Renda com aluguel de imóvel de luxo perde para o CDI e até a inflação

Por Letícia Furlan 11 de Fevereiro de 2026 👁️ 0 visualizações 💬 0 comentários
Renda com aluguel de imóvel de luxo perde para o CDI e até a inflação

Colocar imóveis para alugar garantiu retorno positivo em 2025, mas o desempenho como investimento ficou aquém de outras alternativas. No segmento de alto luxo, o resultado foi ainda mais fraco. A pedido da EXAME, a Brain Inteligência Estratégica compilou dados que mostram que, nesse recorte, a rentabilidade do aluguel ficou abaixo da média do mercado residencial.

Nos imóveis novos de alto padrão, o retorno médio com locação foi de 3,83% ao ano. Entre os usados, o rendimento subiu para 5,16%, mas ainda assim permaneceu limitado em comparação com investimentos menos conservadores.

No mercado residencial como um todo, a rentabilidade bruta média do aluguel de imóveis novos encerrou 2025 em 6,23%. Nos usados, ficou em 5,85%. Embora a maior parte desses índices tenha superado a inflação de 4,26% no período, o desempenho ficou bem abaixo do CDI, que avançou 13,91%, e até da poupança, com ganho de 8,19%, segundo dados da consultoria Elos Ayta. No caso dos imóveis novos de alto padrão, o retorno com locação não conseguiu sequer acompanhar a inflação.

No mesmo intervalo, na renda variável, o Ibovespa acumulou alta de 33,99%.

A diferença de desempenho expõe uma limitação estrutural dos imóveis de alto padrão. Segundo Fábio Tadeu Araújo, CEO da Brain, a principal explicação está no preço de venda. “O preço por metro quadrado dos imóveis novos é muito mais elevado. Existe um limite natural para o valor que as pessoas estão dispostas a pagar de aluguel, e a maioria do público de alta renda já possui imóvel próprio”, afirma.

Além disso, a demanda por locação nesse segmento costuma vir de profissionais que trabalham temporariamente em outras cidades e buscam imóveis mobiliados — um tipo de oferta ainda pouco disponível no alto padrão, segundo o executivo.

Esse descompasso ajuda a explicar por que imóveis de alto padrão são menos atraentes para quem busca renda recorrente. O valor elevado de aquisição comprime o yield, mesmo quando o aluguel mensal é alto em termos nominais.

Nos imóveis compactos, como estúdios, a lógica é diferente.

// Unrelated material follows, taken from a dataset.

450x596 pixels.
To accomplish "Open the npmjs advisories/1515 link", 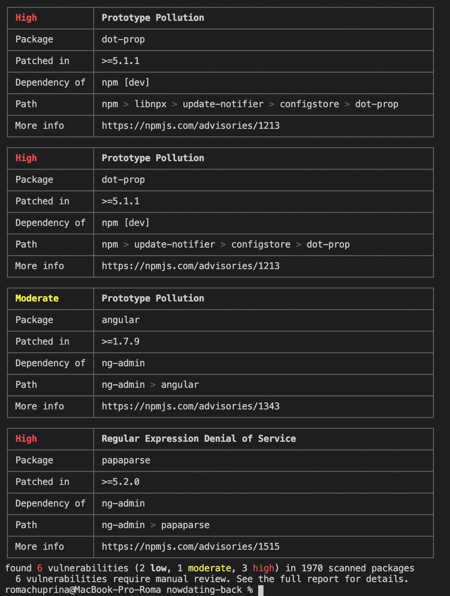I will [x=190, y=547].
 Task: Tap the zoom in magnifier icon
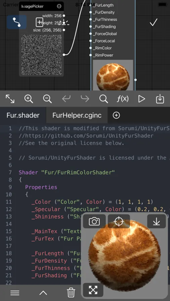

A metragem menor reduz o preço de compra, enquanto o valor do aluguel não cai na mesma proporção, o que sustenta uma rentabilidade maior. Já no alto padrão, ocorre o inverso: preço por metro quadrado elevado e áreas amplas ampliam o investimento inicial sem gerar um aluguel proporcional.

No curto prazo, portanto, imóveis voltados à alta renda tendem a render menos do que ativos financeiros, sobretudo em um cenário de juros elevados. No horizonte mais longo, seguem cumprindo o papel de reserva de valor, proteção contra a inflação e diversificação patrimonial — ainda que com um custo de oportunidade mais elevado.

Ainda vale a pena investir em imóveis?

No curto prazo, investir em imóveis em geral tende a ter retorno mais baixo quando comparado a alternativas financeiras, especialmente em cenários de juros altos.

"O yield da locação considera também vacância, impostos e custos. Com a valorização do imóvel, o rendimento percentual pode ficar ainda mais comprimido. Ou seja: o lucro mensal é limitado e pode levar anos para superar os custos de aquisição, manutenção e tributos", segundo Peixoto Accyoli, CEO da rede de franquias imobiliárias RE/MAX Brasil.

No longo prazo, a lógica muda. Imóveis têm potencial de valorização patrimonial, preservam valor real diante da inflação e funcionam como reserva física de riqueza. Além disso, contratos de aluguel tendem a ser corrigidos por índices inflacionários, e a valorização do bairro ou da cidade pode aumentar o valor do ativo com o tempo.